How to maximize write throughput

We’re evaluating CockRoachDb for our use case, and starting by UPSERTing all our existing data (~100M rows, 4KB each, 30 columns, primary-key+1-index) into a 71-node (i3.4xlarge 16-core 2-SSD) cluster.

SQL Byte Traffic graph says we’re dumping 150MB/sec cluster-wide, which is ok. Looking at random nodes, the CPU utilization (via “htop”) seems to float between 50% and 100%, and “iostat -dxm 2” says the 2 SSD drives are writing about 100MB/sec combined, on average (about 20% utilization fwiw).

Thinking about the 71-node cluster overall, that’s about 7100MB/sec of writes, which is a 47x write amplification. That seems high to me… can you help me understand whether I’m doing something wrong, or my mental model of how CockRoachDb works is wrong. I can understand a 3x write increase due to replication. And I can imagine the data needs to move from logs to .sst files a few times over the lifetime of a row, but I’m surprised all that adds up to 47x. Also, I’m ignoring compression, which I would think would give back a factor of 2x or so (the data is mostly English text and urls).

Similar question for CPU… These are 2.3GHz machines, and doing an (admittedly very crude) estimation, at 50% CPU utilization means that cluster-wide (71 nodes x 16 cores), there are about 1.3T clock cycles per second running code, or about 8700 cycles per SQL byte written, which seems a little high.

The rows being written have a pretty random distribution of primary keys (the key is a GUID effectively). If the answer is just that there is way more SSTable churn happening under this workload than I expected, would it make sense to try to group writes into batches that are likely close enough to end up in the same key range? Any other tips for getting large amounts of data into CockRoachDb as fast as possible?

Running v1.2-alpha.20171204 with default options.


Hi @dustin,

Thanks for your interest. I’m interested to hear more about your cluster sizing requirements and expected production workload as well, if you are willing to share details about that.

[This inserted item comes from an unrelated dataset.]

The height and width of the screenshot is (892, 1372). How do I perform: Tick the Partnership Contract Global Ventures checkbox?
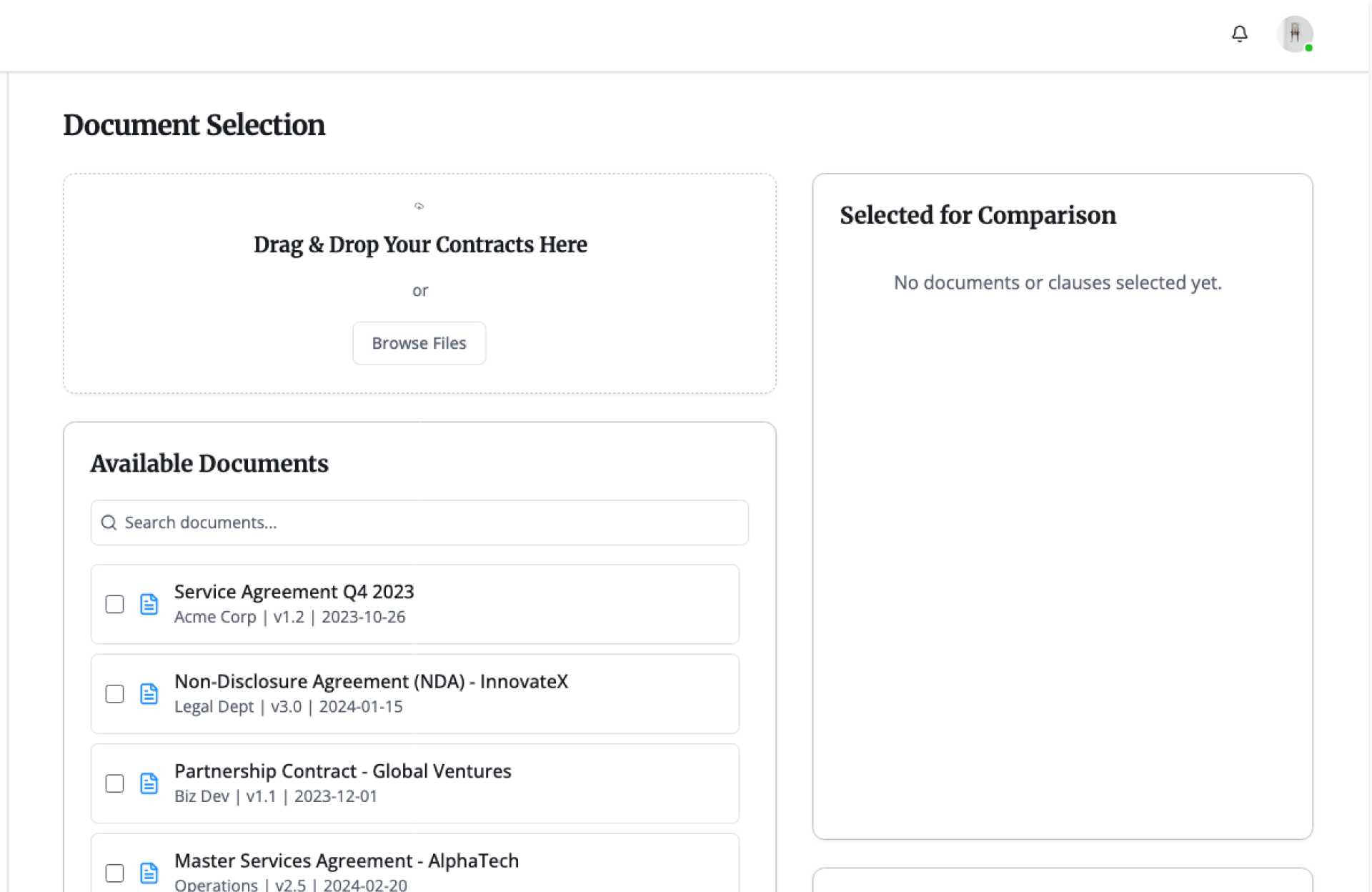(x=114, y=783)
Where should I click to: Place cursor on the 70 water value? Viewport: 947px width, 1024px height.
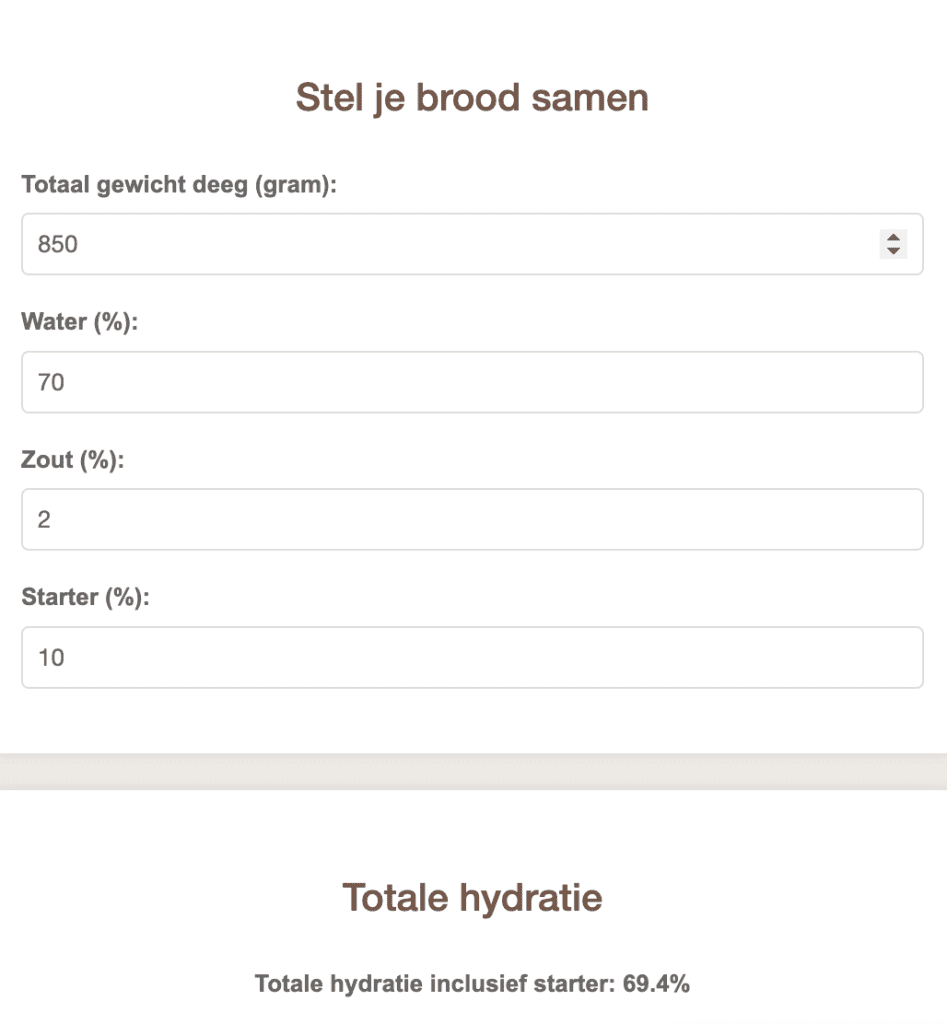[x=51, y=382]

In general, CockroachDB does exhibit a fairly high write amplification for a few reasons. I’ll try to outline them below.

3x for a replication factor of 3.
2x for the Raft log.
2x for RocksDB’s internal write-ahead log.

That’s a 12x write amplification off the bat.

On top of that, you have RocksDB’s internal compaction, which as you mention causes SSTable churn. It’s going to be worse for this kind of workload if you’re inserting in a totally random way, like you mention. The write amplification for compaction is somewhat hard to estimate. Let’s say for your loading workload it’s 2x, since you’re causing a lot of compaction by writing in a random distribution.

Then, there’s an extra factor because of the secondary index you’re adding. For every row, Cockroach also needs to duplicate the storage of the secondary index key and the primary index key. The size of this factor depends on how big your secondary index and primary index keys are. 2x here is an overestimate but let’s just pretend its 2x for now. If you added storing columns on that secondary index then perhaps this is accurate after all.

This gets us up to 48x, which is not quite what you’re seeing but is in the ballpark.

For this initial data loading step, I recommend that you take a look at our IMPORT CSV feature, which is designed to help import bulk data to avoid issues like you’re seeing.

Documentation for IMPORT CSV is available here:

1 Like

Thanks for the explanation. We don’t have any exact sizing requirements other than the obvious:

  • we want enough nodes that we don’t run out of disk space
  • we want enough nodes so that the system can keep up with the reads and writes.
    We just picked 71 initially as being “big enough” to hold our data. We’re still just getting started. :slight_smile:

For our use case, we actually don’t need much consistency guarantees – so long as it’s eventually consistent that would be good enough. I wonder if changing the isolation level to SNAPSHOT would improve write throughput? We’re going to try that, as well as trying to group the writes into keys that are likely to be resident on the same range.

The IMPORT CSV feature seems like it wants to be the only statement that CREATES the table. For much of our original data, we don’t have a single .csv file with all our 100TB+ data. Also, I’d be concerned that the single-gateway aspect of IMPORT currently would make that slow.

Got it - thanks for the info. IMPORT CSV will still likely be higher throughput, because it skips a lot of the steps that cause the write amplification you’re seeing and writes more-or-less directly to sstables. Additionally, it doesn’t use a single gateway for the actual importing - just for the kickoff of the command. You would split your CSV files n ways for n-way parallelism, tell the gateway where the files are located in cloud storage, and the gateway would handle informing all of the nodes where to get their chunk of the data.

However, I don’t think we’ve tested IMPORT CSV on a dataset of this magnitude. I’m looping in the engineer best suited to help with IMPORT, @mjibson, to provide more information if necessary.

SNAPSHOT isolation may help with latency, depending on how frequently you expect your writes to overlap with each other. Please let us know how that works for you, along with the write grouping strategy.

Currently IMPORT CSV uses a single node for data processing, and so is limited to CSV files that fit on disk on a single machine. However I’m actively working on our distributed implementation that will allow transformation of data to use all of the disks in the cluster to store temporary data. This should be done by 2.0 (the next major release).